_What the task asks_: Each entry that follows is to be duplicated exactly, without its images.

----------------------------------------

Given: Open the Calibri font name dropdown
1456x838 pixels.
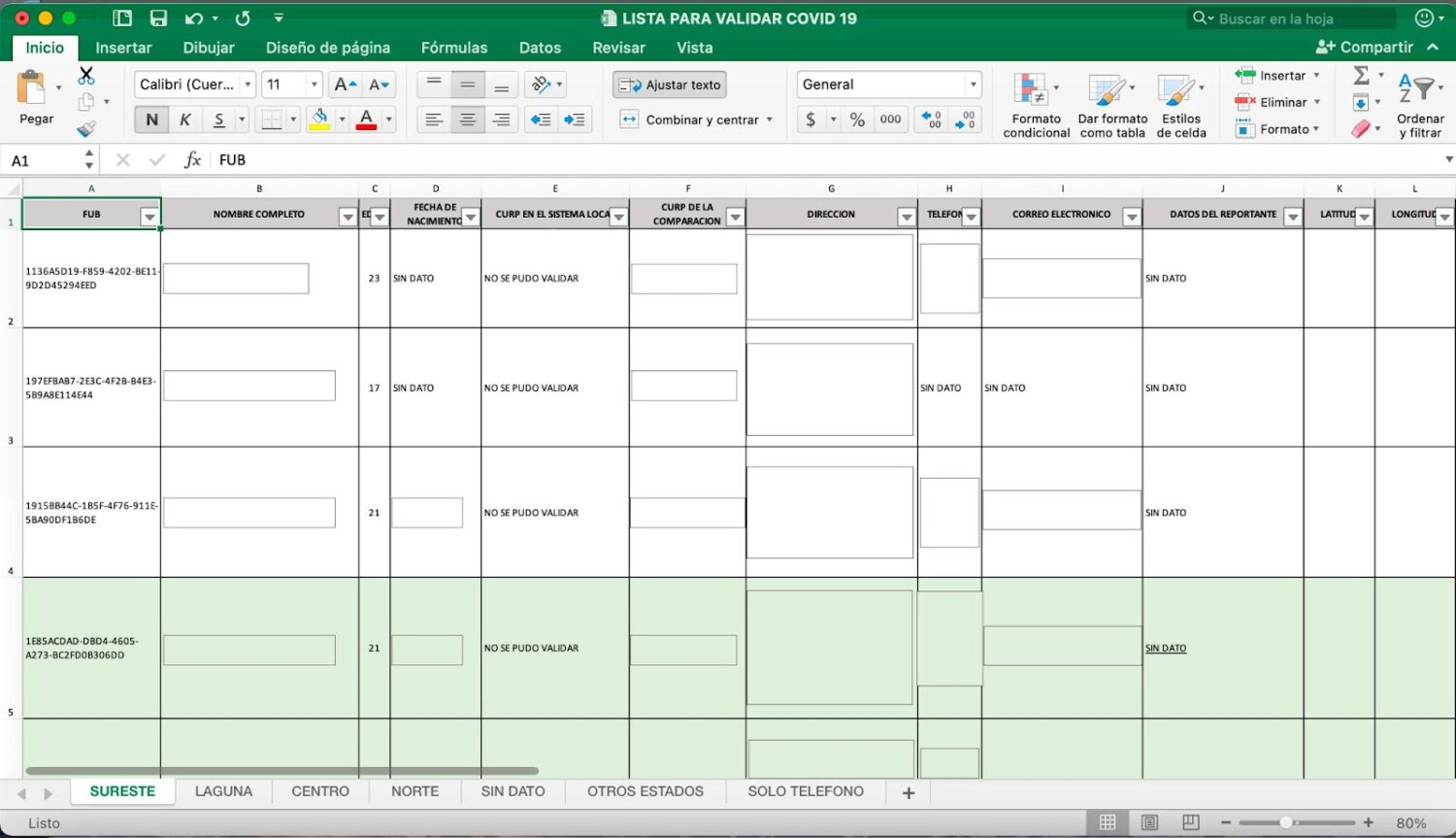Looking at the screenshot, I should [x=248, y=84].
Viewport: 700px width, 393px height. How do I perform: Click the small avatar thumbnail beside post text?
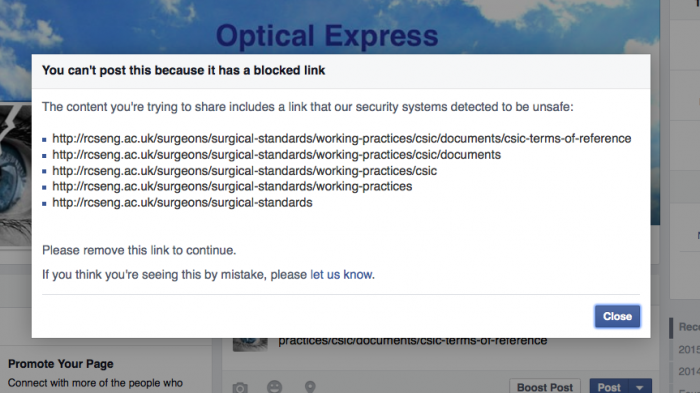tap(250, 344)
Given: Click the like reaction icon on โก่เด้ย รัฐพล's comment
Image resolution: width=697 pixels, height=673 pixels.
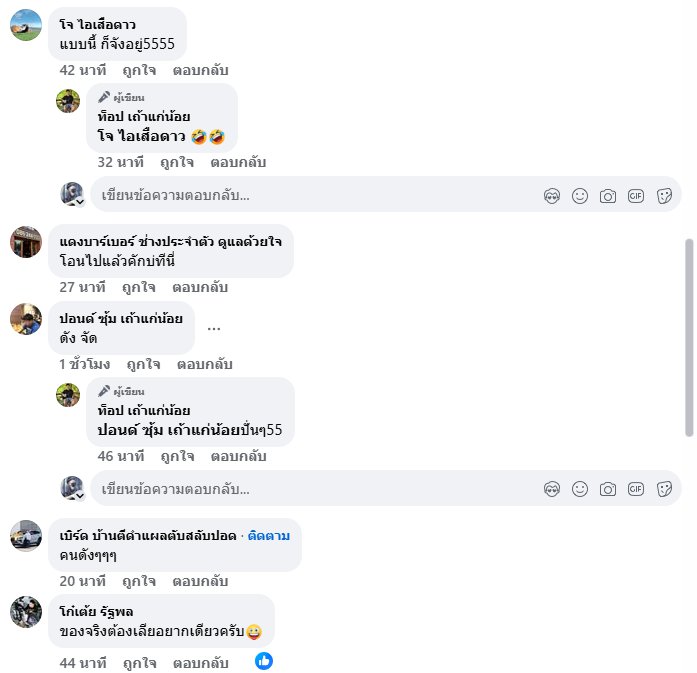Looking at the screenshot, I should pyautogui.click(x=264, y=660).
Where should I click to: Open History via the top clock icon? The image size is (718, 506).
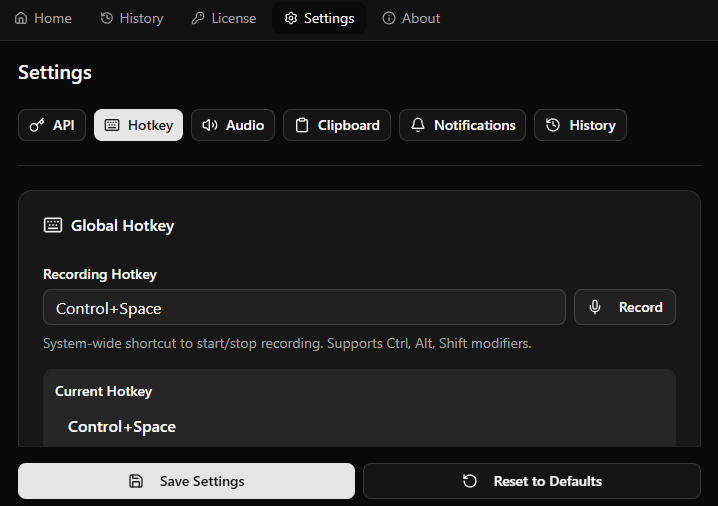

----------------------------------------

_Task result_:
Given: Open the Calibri font name dropdown
1456x838 pixels.
Looking at the screenshot, I should [x=248, y=84].
Viewport: 700px width, 393px height. How do I perform: Click the small avatar thumbnail beside post text?
tap(250, 344)
Given: Click the like reaction icon on โก่เด้ย รัฐพล's comment
Image resolution: width=697 pixels, height=673 pixels.
Looking at the screenshot, I should pyautogui.click(x=264, y=660).
Where should I click to: Open History via the top clock icon? The image size is (718, 506).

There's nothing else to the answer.